* _TEXTAUSZUG_

==============================

Zu Besuch beim Abfallpapst

Rainer Bunge ist einer der renommiertesten Abfallforscher Europas.

In seinem Labor an der Technischen Hochschule Rapperswil tüftelt er an Abfalltrennsystemen.

Recycling ist für ihn manchmal auch «Ablasshandel» oder «ideologischer Irrsinn».

von Christoph Aebischer


Halbzeit beim Selbstversuch zum Stadtberner Farbsack-Trennsystem. Und der richtige Zeitpunkt für eine erste Erfolgsmeldung: Es ist mir tatsächlich gelungen, den Müll im blauen Gebührensack um die Hälfte zu reduzieren. Ich staune. Allerdings ist der Aufwand beträchtlich, insbesondere bei den Plastikverpackungen. Zudem durchschaue ich nicht ganz, was wirklich in den für Kunststoff vorgesehenen senfgelben Sack gehört und was nicht. Nicht gerade die ideale Voraussetzung, um meine Kinder zu instruieren. Deshalb ist unsere Bilanz nicht perfekt.

Immerhin entstehen – seit wir das Trennsystem mit seinen sechs farbigen Säcken testen – interessante Gespräche über Abfall vor dem neuen Kehrichtmöbel in der Küche. Und eigentlich möchten wir genauer wissen, wie viel dieser Pilotversuch der Stadt wirklich taugt. Was und wie viel nützt er der Umwelt? Um Antworten auf diese Fragen zu bekommen, reise ich nach Rapperswil am Zürichsee. Genauer an die Hochschule für Technik, wo Professor Rainer Bunge forscht und lehrt. Salopp gesagt, ist er der Abfallpapst der Schweiz. In Europa existieren nur eine Handvoll anderer Adressen, die sich mit seinem Institut messen können.

Bunges Labor gleicht eher einer Werkstatt.

Der Professor verteilt in der Industriehalle vor der Vorführung seiner Maschinen erst einmal Ohrstöpsel. Die massigen Apparate sind meist in drei Teile gegliedert: Zuerst werden sie gefüttert, dann wird der Abfallmix zur Sortierungsanlage transportiert und danach separiert in Boxen aufgefangen. Die Gerätschaften tragen klingende Namen wie Wirbelstrom- oder Sensor-Abscheider. Nichts scheint ihnen unmöglich. Wie von magischer Hand spicken sie Aludosen in den richtigen Behälter oder erkennen in Sekundenbruchteilen beschichtete und leitende Platinen aus Handys. Dann knallt es wie im Schützenhaus: Druckluftdüsen blasen die Leiterplatten mit ihren kostbaren Metallkontakten gezielt in den hinteren Kübel, während der Plastik im vorderen landet.

==============================

(Einträge zum Auffinden von Text und Elementen)
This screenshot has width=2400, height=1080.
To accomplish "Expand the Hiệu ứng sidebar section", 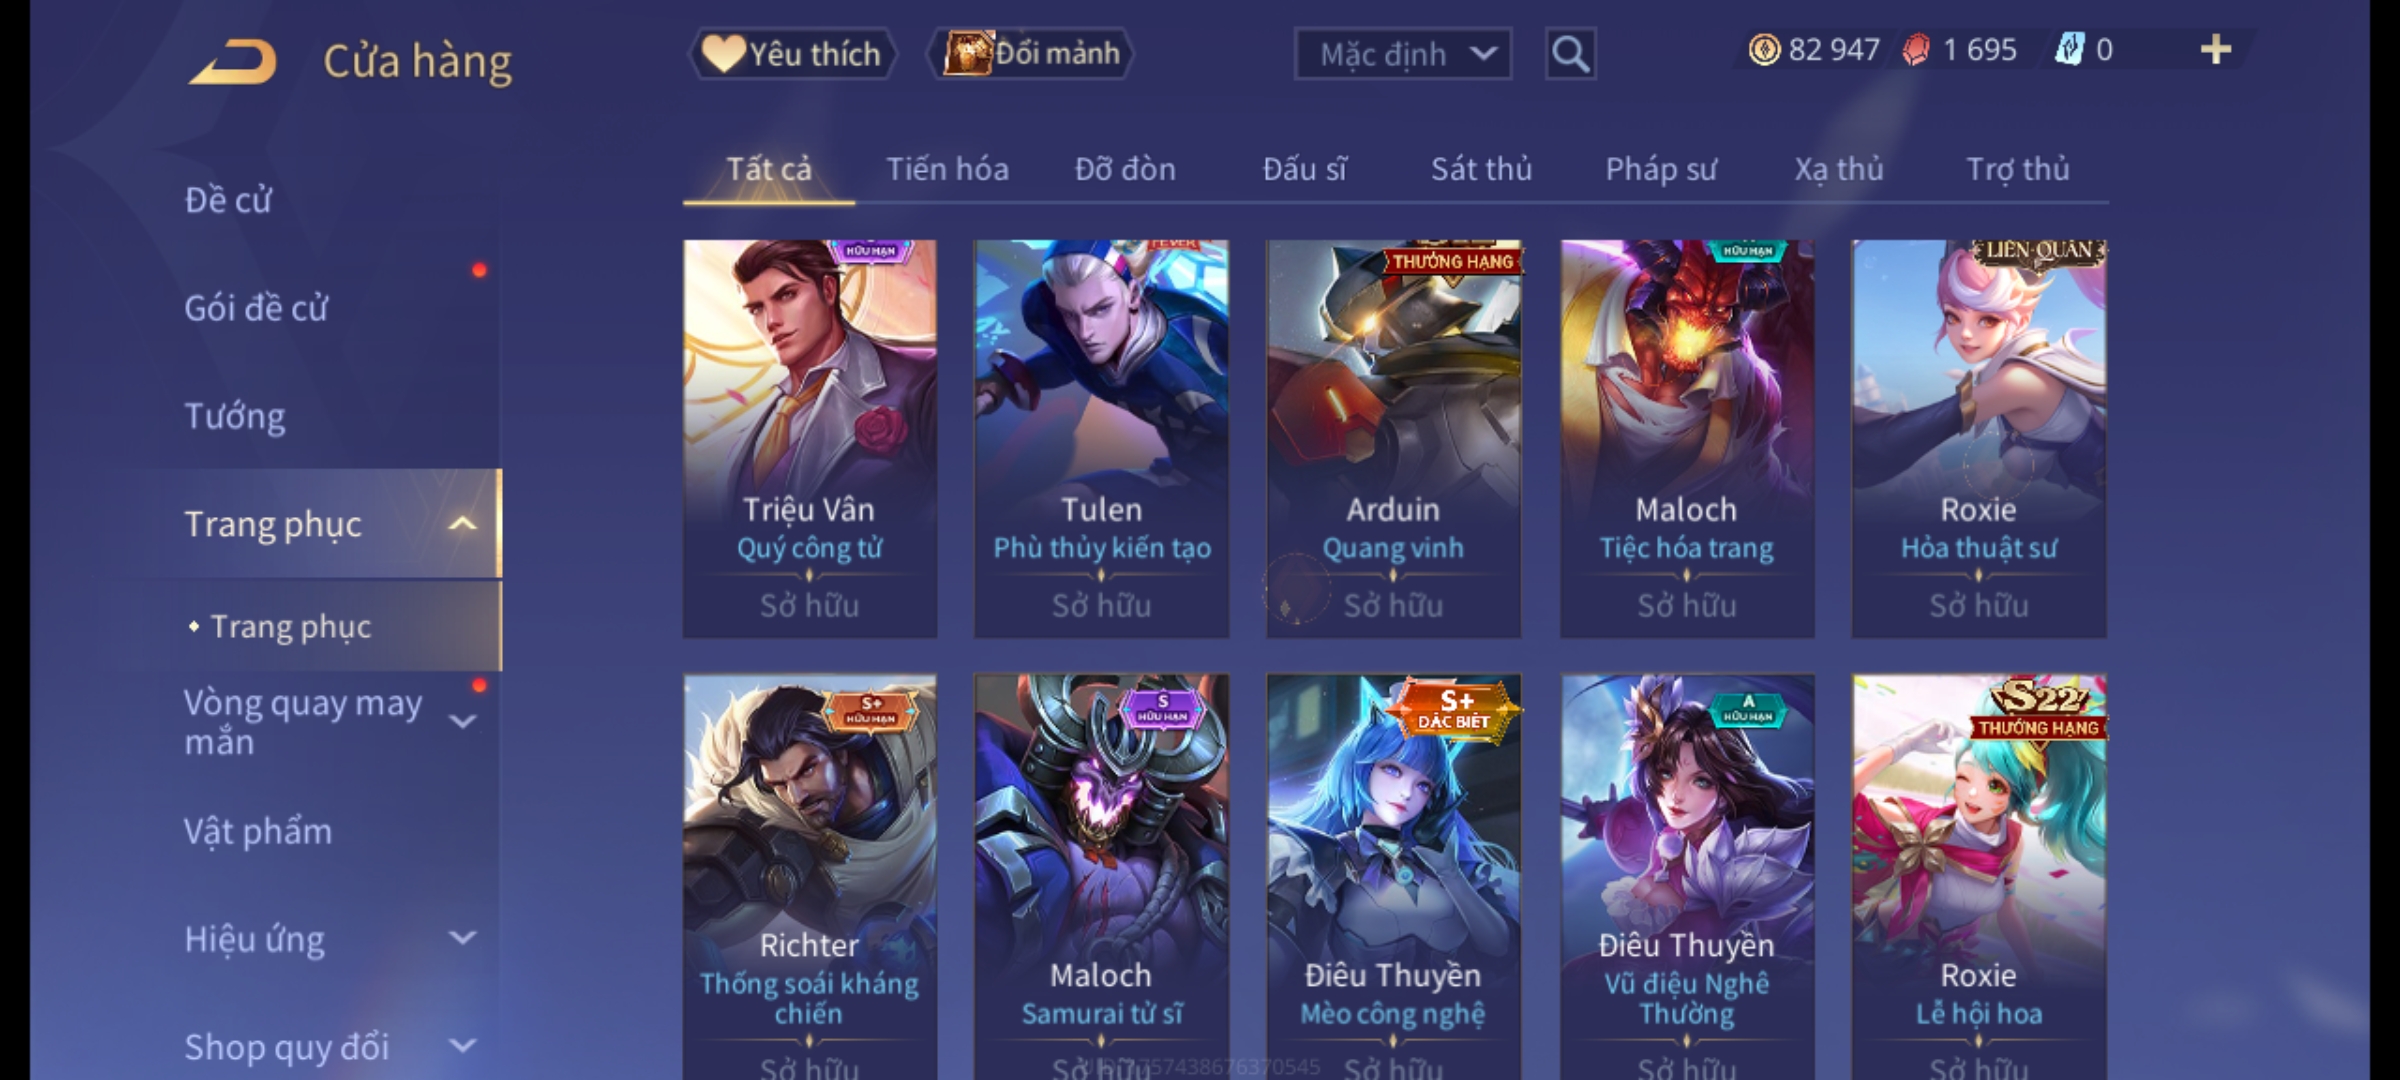I will tap(462, 938).
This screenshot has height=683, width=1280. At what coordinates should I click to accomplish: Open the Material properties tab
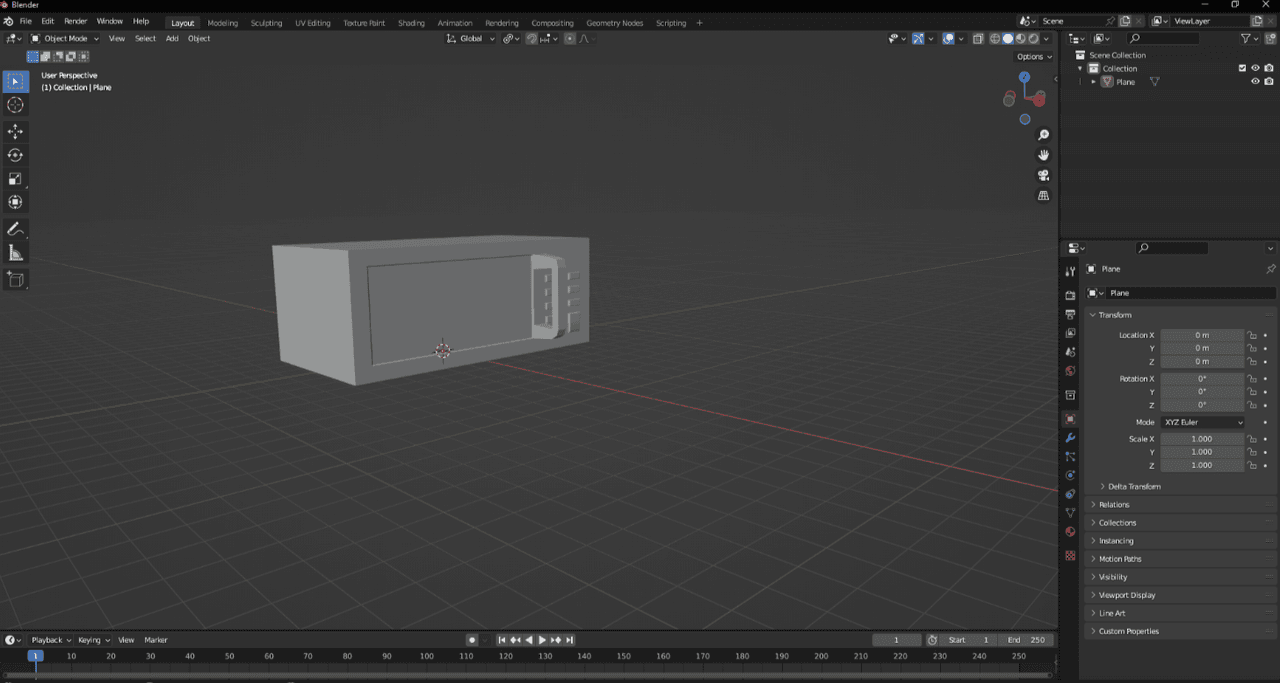pos(1070,532)
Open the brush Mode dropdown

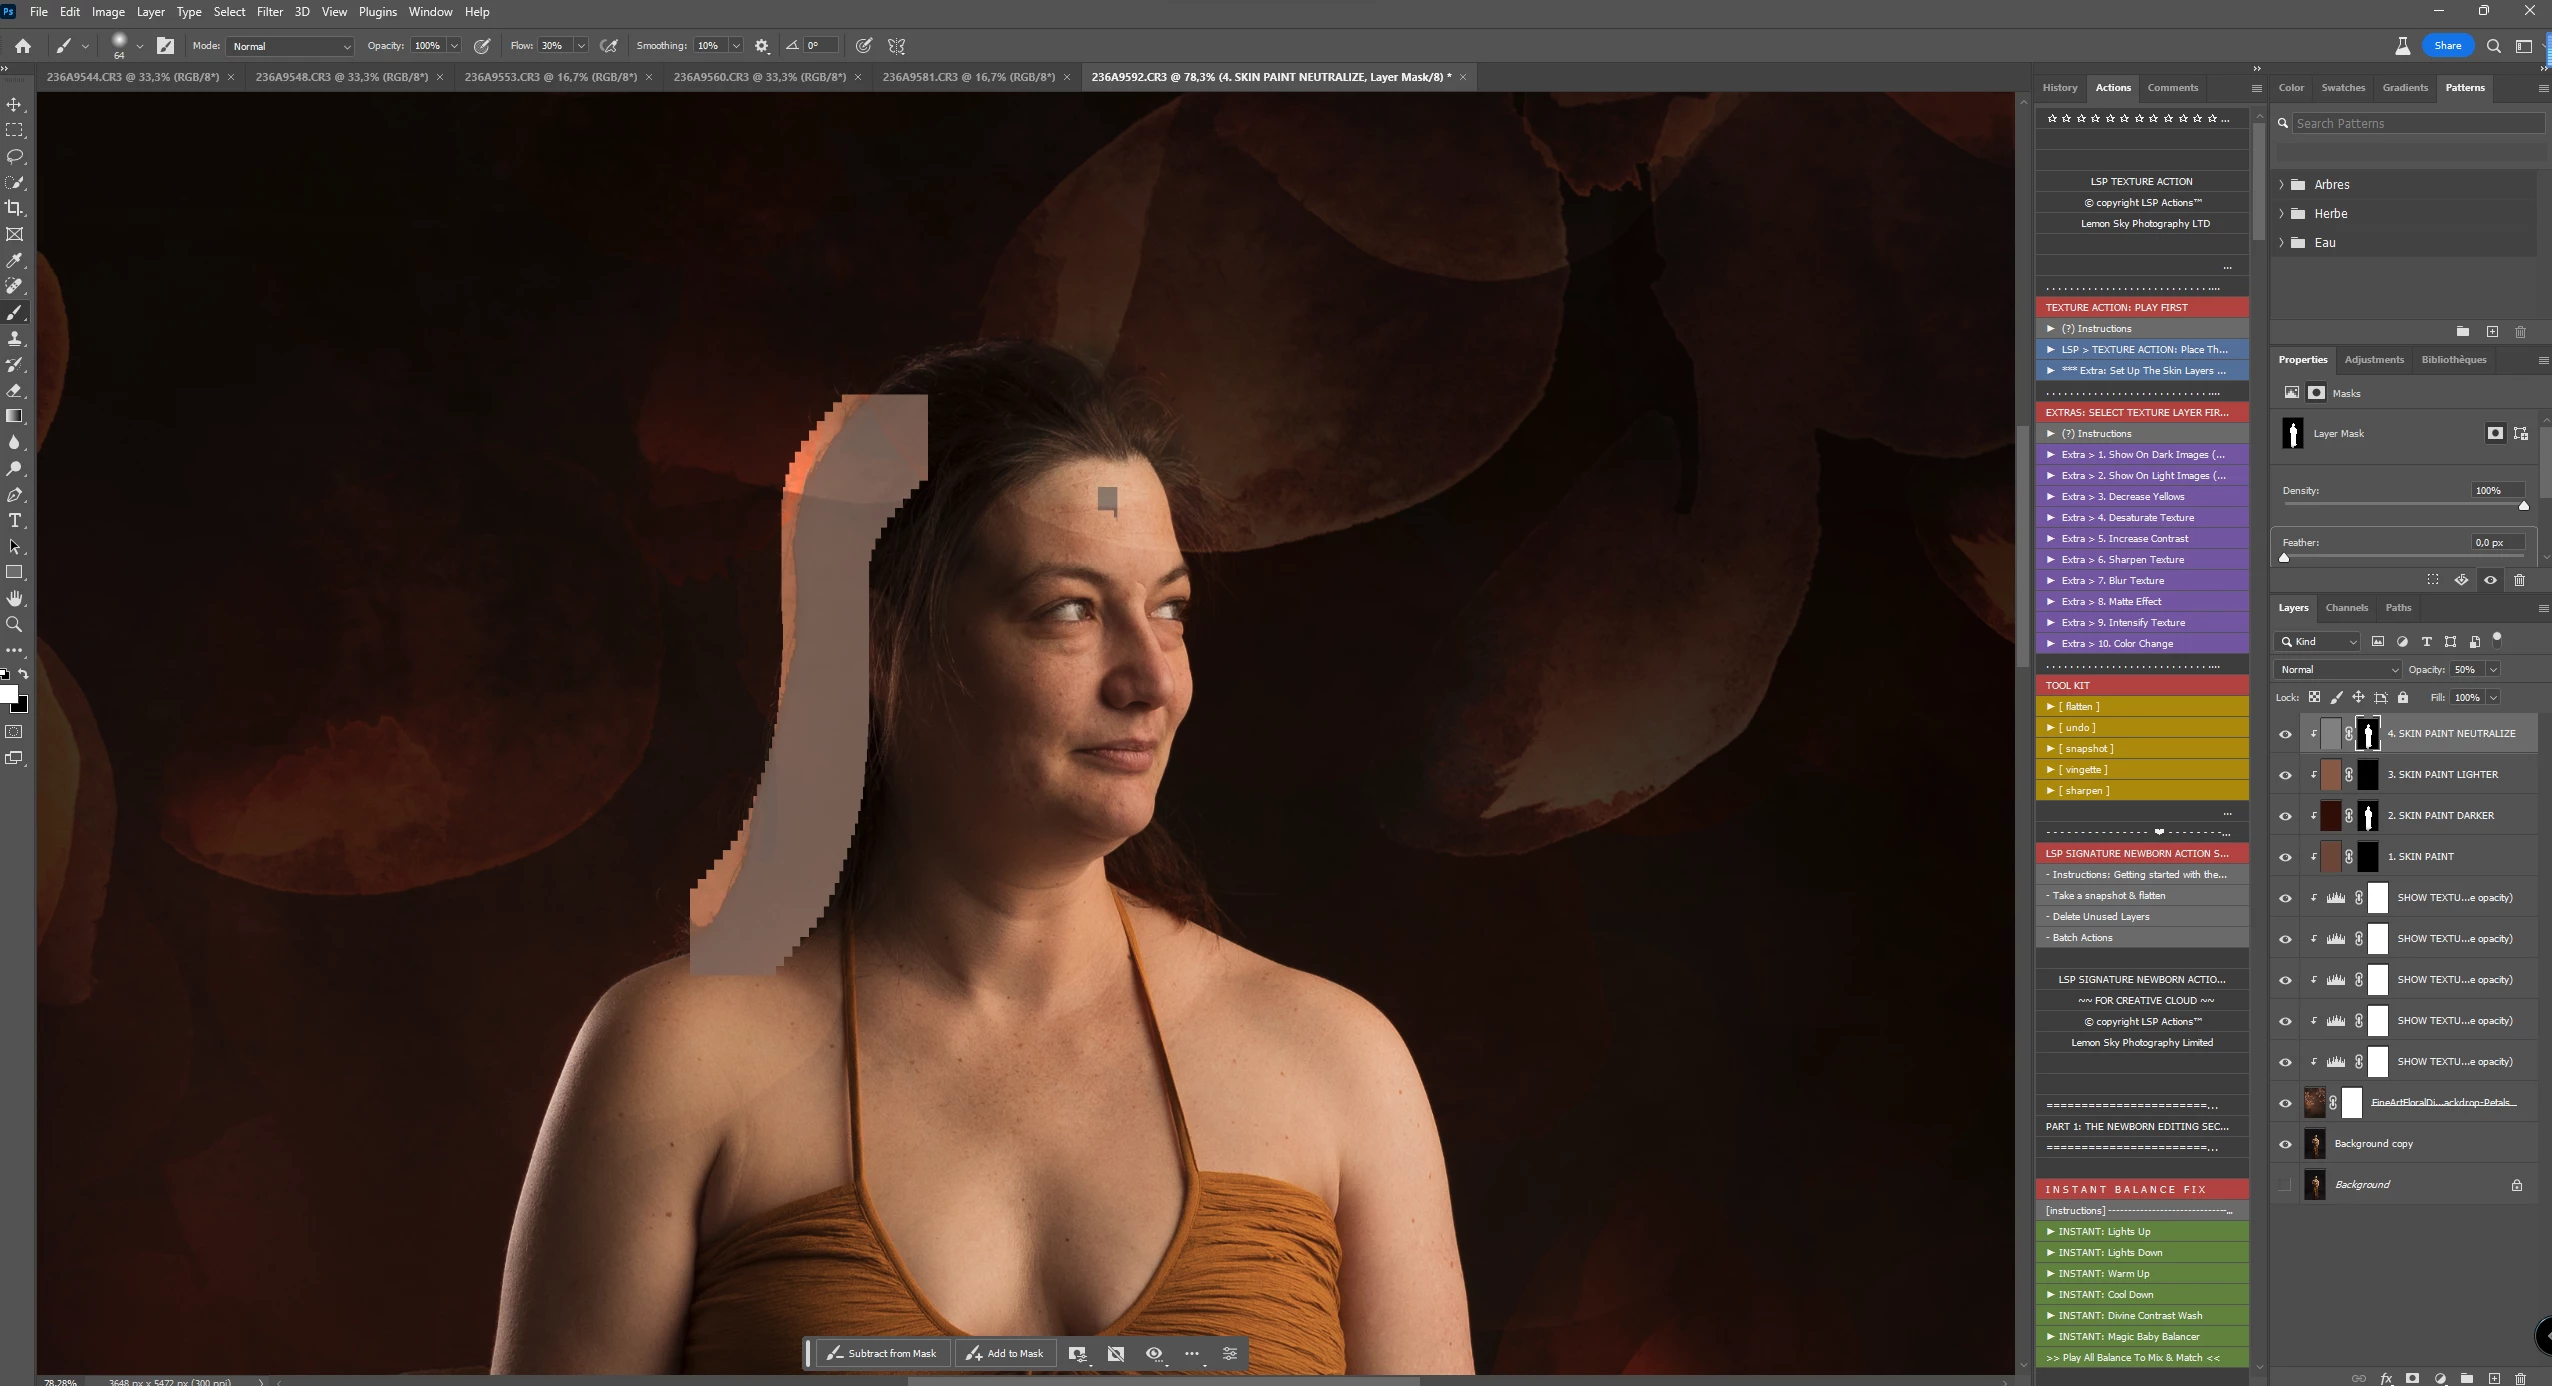point(290,46)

==============================

* _AUFGABEN_
1 > Beantworte anhand der Reportage über den Abfallforscher Rainer Bunge diese Fragen:
(a) An welcher Hochschule forscht und lehrt Rainer Bunge?
(b) Um wie viel ließ sich der Müll im blauen Gebührensack verringern?
(c) Aus wie vielen farbigen Säcken besteht das getestete Trennsystem?
2 > Übertrage diesen Satz aus der Reportage über den Abfallforscher Rainer Bunge ins Englische: „Der Professor verteilt in der Industriehalle vor der Vorführung seiner Maschinen erst einmal Ohrstöpsel.“
3 > Führe die Reportage über den Abfallforscher Rainer Bunge nach ihrem letzten Satz weiter.
Die Einträge werden für die Bearbeitung nicht benötigt.

* _SCHRIFTLICHE ANTWORTEN_
1 >
(a) An der Hochschule für Technik in Rapperswil am Zürichsee.
(b) Um die Hälfte.
(c) Aus sechs farbigen Säcken.

2 > Before demonstrating his machines, the professor first hands out earplugs in the industrial hall.

3 >
Nach der Vorführung kommen die Stöpsel wieder raus aus den Ohren. Denn Zuhören lohnt sich. Rainer Bunge gehört zu jenen Forschern, die Klartext reden. Recycling ist für ihn auch einmal «Ablasshandel» oder «ideologischer Irrsinn». Ablasshandel dann, wenn jemand akribisch seinen Müll trennt und mit dem Flugzeug in die Ferien fliegt. Oder Irrsinn, wenn die deutschen Nachbarn systematisch ein Kunststoff-Recycling aufziehen und die Augen verschliessen vor wissenschaftlichen Analysen wie seiner: «Wer ein Jahr lang konsequent Kunststoff sammelt, tut für die Umwelt etwa so viel, wie wenn er ein Steak weniger isst oder 30 Kilometer weniger Auto fahren würde.» Der Nutzen ist also marginal. Besonders störend aus meiner Sicht als Steuerzahler wird dies, wenn ich sehe, dass die öffentliche Hand für das Kunststoff-Recycling trotz magerem Resultat sogar Geld ausgeben muss. Meine Erkenntnis daraus: Den senfgelben Sack des Berner Pilotversuchs kann ich also getrost beiseite lassen. Schlechtes Gewissen überflüssig.

Bunges Messungen und Berechnungen zeigen aber auch, wo sich Recycling lohnt beziehungsweise wo es Sinn macht für die Umwelt. Am meisten ist dies beim Blech der Fall, aber auch beim Papier oder Glas geht die Rechnung auf. Der graue Sack, der beige und der violette beim Farbsack-Trennsystem haben also durchaus ihre Berechtigung. Nur knapp lässt sich der rote für PET-Flaschen rechtfertigen.

Paradoxerweise gibt es aber beim Recycling einen Bereich, für den die öffentliche Hand Geld ausgibt, obwohl die Umwelt eher stärker Schaden nimmt als ohne, bei einigen Grüngutsammlungen nämlich. Warum es so was gibt? Da beginne die Politik, meint Bunge. Deren Ergebnisse müssen nicht zwingend zweckmässig sein. Sein Fazit zum Recycling-Hype: «Wir versuchen ein Problem zu lösen, das es so gar nicht gibt.» Ein Land wie die Schweiz mit funktionierender Kehrichtentsorgung in Verbrennungsanlagen mache fast alles richtig. Aus dem Abfall werde bei aufwendiger Reinigung der Abgase Wärme und Elektrizität gewonnen. Das Hauptproblem sei sowieso nicht der Abfall, sondern unser Konsumverhalten.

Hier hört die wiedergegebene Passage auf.